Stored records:
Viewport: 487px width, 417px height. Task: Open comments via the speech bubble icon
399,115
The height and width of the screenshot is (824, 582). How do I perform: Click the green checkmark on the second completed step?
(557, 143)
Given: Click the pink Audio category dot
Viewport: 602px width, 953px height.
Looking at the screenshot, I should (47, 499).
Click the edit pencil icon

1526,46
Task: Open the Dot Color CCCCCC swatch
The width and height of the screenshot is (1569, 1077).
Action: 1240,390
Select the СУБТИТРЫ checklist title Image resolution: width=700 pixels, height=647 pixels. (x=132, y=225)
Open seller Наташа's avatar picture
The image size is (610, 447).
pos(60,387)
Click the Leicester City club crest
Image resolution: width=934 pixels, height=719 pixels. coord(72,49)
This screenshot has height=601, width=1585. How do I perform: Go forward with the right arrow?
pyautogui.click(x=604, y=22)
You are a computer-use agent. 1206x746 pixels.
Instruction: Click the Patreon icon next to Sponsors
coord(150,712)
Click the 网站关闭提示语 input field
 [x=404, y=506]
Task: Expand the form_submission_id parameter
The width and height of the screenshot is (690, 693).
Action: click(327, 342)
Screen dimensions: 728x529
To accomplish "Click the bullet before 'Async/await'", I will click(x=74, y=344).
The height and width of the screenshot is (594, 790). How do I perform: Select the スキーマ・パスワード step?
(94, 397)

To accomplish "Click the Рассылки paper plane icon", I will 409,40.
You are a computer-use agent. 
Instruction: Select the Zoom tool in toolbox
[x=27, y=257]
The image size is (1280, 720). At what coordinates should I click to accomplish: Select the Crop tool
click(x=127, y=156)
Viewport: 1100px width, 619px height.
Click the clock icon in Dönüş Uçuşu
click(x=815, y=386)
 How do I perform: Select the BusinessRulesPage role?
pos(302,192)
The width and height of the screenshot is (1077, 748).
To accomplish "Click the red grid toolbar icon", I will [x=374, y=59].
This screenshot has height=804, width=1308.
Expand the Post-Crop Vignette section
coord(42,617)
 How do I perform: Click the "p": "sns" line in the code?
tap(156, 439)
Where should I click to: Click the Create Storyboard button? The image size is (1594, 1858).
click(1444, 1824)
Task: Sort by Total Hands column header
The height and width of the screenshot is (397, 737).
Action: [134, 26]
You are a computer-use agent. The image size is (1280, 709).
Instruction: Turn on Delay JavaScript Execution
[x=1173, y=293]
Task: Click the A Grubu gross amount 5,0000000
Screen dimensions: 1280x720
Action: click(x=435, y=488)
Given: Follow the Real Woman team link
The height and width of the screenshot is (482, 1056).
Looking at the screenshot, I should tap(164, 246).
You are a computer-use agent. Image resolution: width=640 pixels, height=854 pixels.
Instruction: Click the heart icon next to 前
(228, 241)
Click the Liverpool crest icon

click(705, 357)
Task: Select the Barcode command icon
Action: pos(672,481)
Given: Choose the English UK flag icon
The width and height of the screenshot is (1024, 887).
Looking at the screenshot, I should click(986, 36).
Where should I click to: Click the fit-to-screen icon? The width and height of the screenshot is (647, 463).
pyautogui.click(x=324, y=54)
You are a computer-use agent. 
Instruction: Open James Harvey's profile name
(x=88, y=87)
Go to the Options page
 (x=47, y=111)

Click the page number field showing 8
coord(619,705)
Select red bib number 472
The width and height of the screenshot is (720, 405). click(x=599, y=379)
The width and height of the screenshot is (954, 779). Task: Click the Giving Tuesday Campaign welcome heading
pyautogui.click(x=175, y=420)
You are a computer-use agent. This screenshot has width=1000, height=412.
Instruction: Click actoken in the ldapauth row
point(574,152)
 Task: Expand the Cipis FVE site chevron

WHAT IS NEEDED: Give again, exactly, every line from the one holding "You are a computer-use agent. Image" to the last line of the data.

SOLUTION TO THIS TASK:
You are a computer-use agent. Image resolution: width=640 pixels, height=854 pixels.
Instruction: Click the heart icon next to 前
(228, 241)
Click the Liverpool crest icon

click(705, 357)
Task: Select the Barcode command icon
Action: pos(672,481)
Given: Choose the English UK flag icon
The width and height of the screenshot is (1024, 887).
Looking at the screenshot, I should click(986, 36).
Where should I click to: Click the fit-to-screen icon? The width and height of the screenshot is (647, 463).
pyautogui.click(x=324, y=54)
You are a computer-use agent. 
Instruction: Open James Harvey's profile name
(x=88, y=87)
Go to the Options page
 (x=47, y=111)

Click the page number field showing 8
coord(619,705)
Select red bib number 472
The width and height of the screenshot is (720, 405). click(x=599, y=379)
The width and height of the screenshot is (954, 779). Task: Click the Giving Tuesday Campaign welcome heading
pyautogui.click(x=175, y=420)
You are a computer-use agent. This screenshot has width=1000, height=412.
Instruction: Click actoken in the ldapauth row
point(574,152)
 Task: Expand the Cipis FVE site chevron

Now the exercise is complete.